Friday, May 16, 2008

Another Installation of 'My Previous Life'

I was never a breast man, until I met Frankie.

Actually, her name was Francis. We worked in the same building, and saw each other frequently in the cafeteria. She was ten years older than me, and attractive. About 5'4", maybe 130#, I know what you're thinking.

'That's a bit on the chunky side'.

Not when she has a rack the size of these. She was definitely out of proportion, thought not what some would called 'disfigured'. She would probably be 110# or less if more properly proportioned.

She was an office manager, and dressed professionally. Not as to overtly conceal her buxom qualities, though she hardly dressed to accentuate them. I caught her a few times looking at my ass in the cafeteria (the only place we ever saw each other), but she would immediately turn a sour expression and look away when I caught her.

On one occasion though, I caught her staring, but didn't she didn't catch me, so I blurted out "I'll let you touch it if you want".

She smiled nervously, eyes wide opened knowing she had been _seriously_ bagged, went-flush and turned away.

I caught up to her as she was leaving the cafeteria, introduced myself, and asked her out.

She agreed.

We got along pretty well, and after a couple weeks/three or four dates, we were at her apartment, and she initiated by unzipping my fly and giving me head. Other than a good night kiss, this was the first intimate contact we had. It turned out she _loved_ giving head, and in the ensuing relationship would do it without any prompting whatsoever, often without any other foreplay. I ended up nicknaming her frankie, to which she would respond by batting her eyes shyly and turning the ends of her mouth in a subtle smile that noted sincere affection.
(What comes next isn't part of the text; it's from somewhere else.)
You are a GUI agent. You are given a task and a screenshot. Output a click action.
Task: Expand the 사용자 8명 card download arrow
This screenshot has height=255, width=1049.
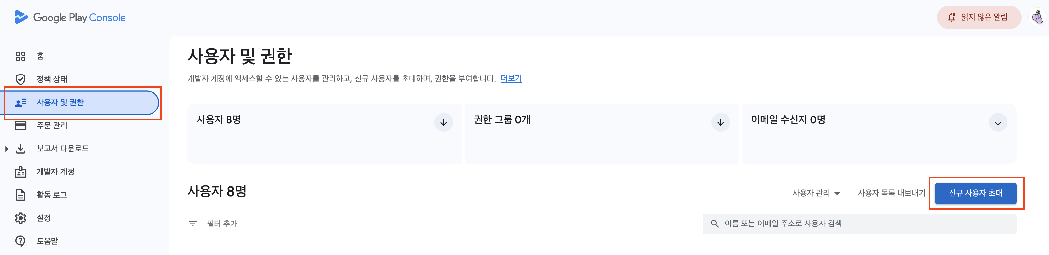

Her breasts were magnificent. The first time she got naked, she took off her bra and that set of 44DDs barely flinched. They were completely natural, full, and firm. She was 40 years old, and they were as firm as any 20 year old I had ever been with, and more than twice as large. At that moment, I became very appreciative of breasts, and have not looked at a buxom woman the same way since. She loved sex and liked riding on top. She was an attractive woman, with large beautiful breasts, and having her riding me was a sight I shall cherish to my grave.

The relationship didn't last but 4 months or so. She ended up meeting someone else. We weren't in love, although I was upset in getting dumped for someone else. We parted amicably, and were still friendly after that at work. She was good that way. She was a genuinely nice honest woman, hadn't deceived me, cheated or lead me on, and I really couldn't be angry with her. It was what it was, and it was good.

She did end up marrying with the guy she met. I ran into her years later at a grocery store, I was married and had my then 3-year-old daughter with me. We chatted for a while, talked about past co-workers, what each other was doing now (then), until my daughter got too restless.

As we were leaving the store, my daughter asked "daddy, was that lady your friend"

I replied "yes sweetie, she's my friend"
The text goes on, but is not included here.